SUPPLIED INFORMATION
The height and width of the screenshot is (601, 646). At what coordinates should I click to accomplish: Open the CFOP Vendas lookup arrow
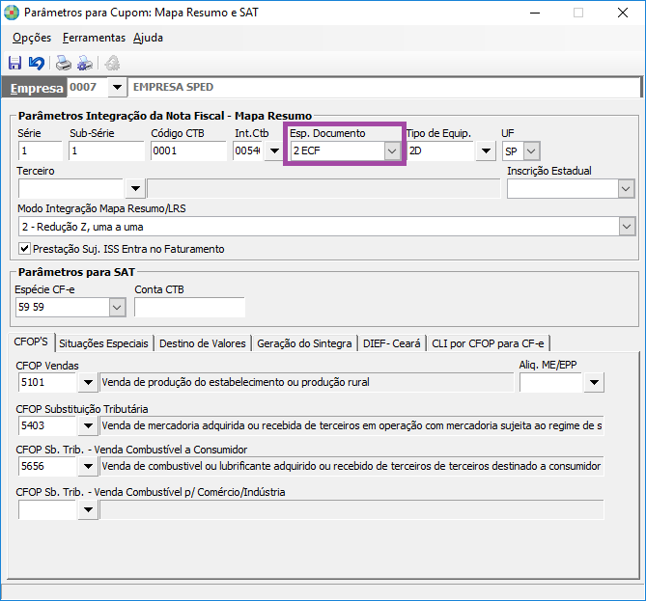click(x=89, y=383)
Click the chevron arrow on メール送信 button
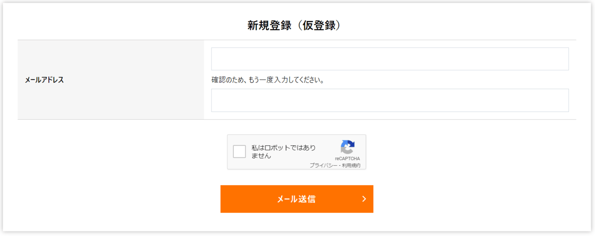595x236 pixels. click(364, 199)
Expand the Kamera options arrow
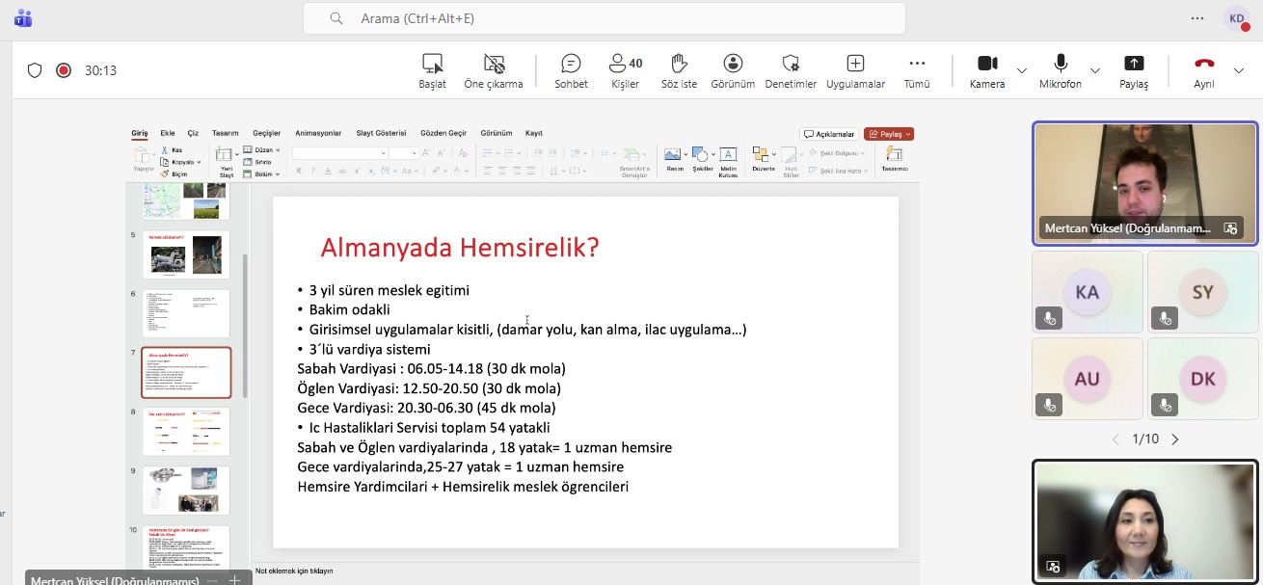The height and width of the screenshot is (585, 1263). 1022,70
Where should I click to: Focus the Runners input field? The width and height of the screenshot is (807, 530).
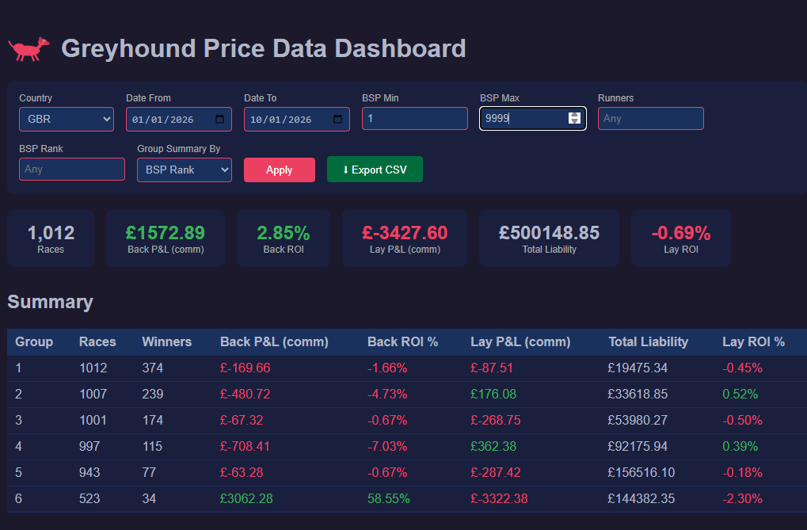pyautogui.click(x=650, y=118)
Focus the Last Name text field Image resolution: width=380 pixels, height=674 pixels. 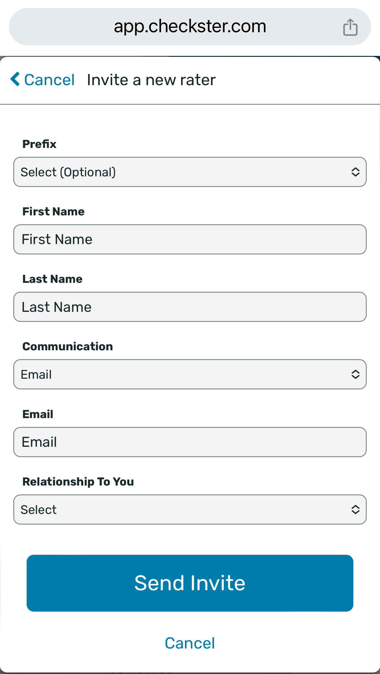click(x=190, y=307)
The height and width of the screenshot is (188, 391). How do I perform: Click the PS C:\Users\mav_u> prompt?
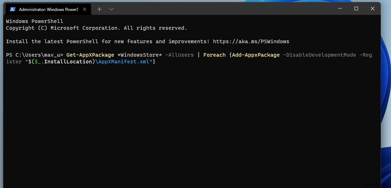(34, 55)
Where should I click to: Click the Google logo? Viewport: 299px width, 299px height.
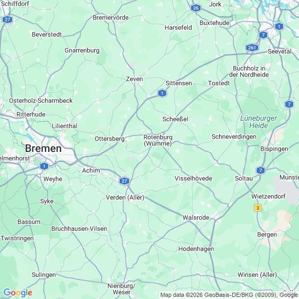click(x=18, y=293)
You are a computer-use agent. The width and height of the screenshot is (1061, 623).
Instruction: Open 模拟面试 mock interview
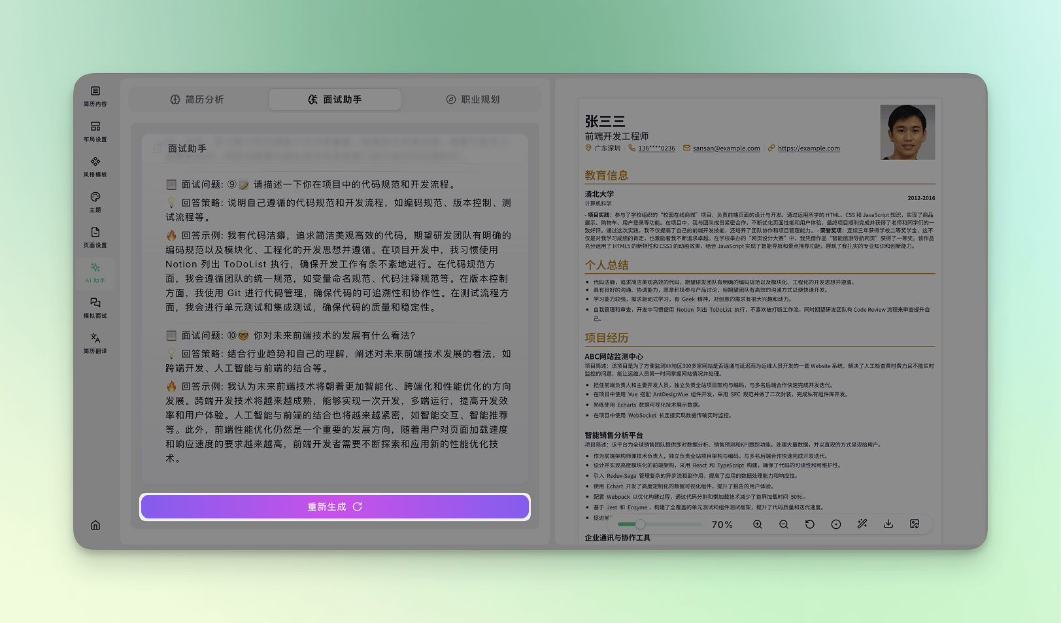(95, 308)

YOUR TASK
All that should be printed is the run of lines above from the one with "The height and width of the screenshot is (188, 391)." through the one with "You are a computer-use", both included, exactly as given, with pictures left out.

ANSWER FOR THIS EXERCISE
The height and width of the screenshot is (188, 391). How do I perform: Click the PS C:\Users\mav_u> prompt?
(34, 55)
Where should I click to: Click the Google logo? Viewport: 299px width, 299px height.
click(x=18, y=293)
You are a computer-use agent. The width and height of the screenshot is (1061, 623).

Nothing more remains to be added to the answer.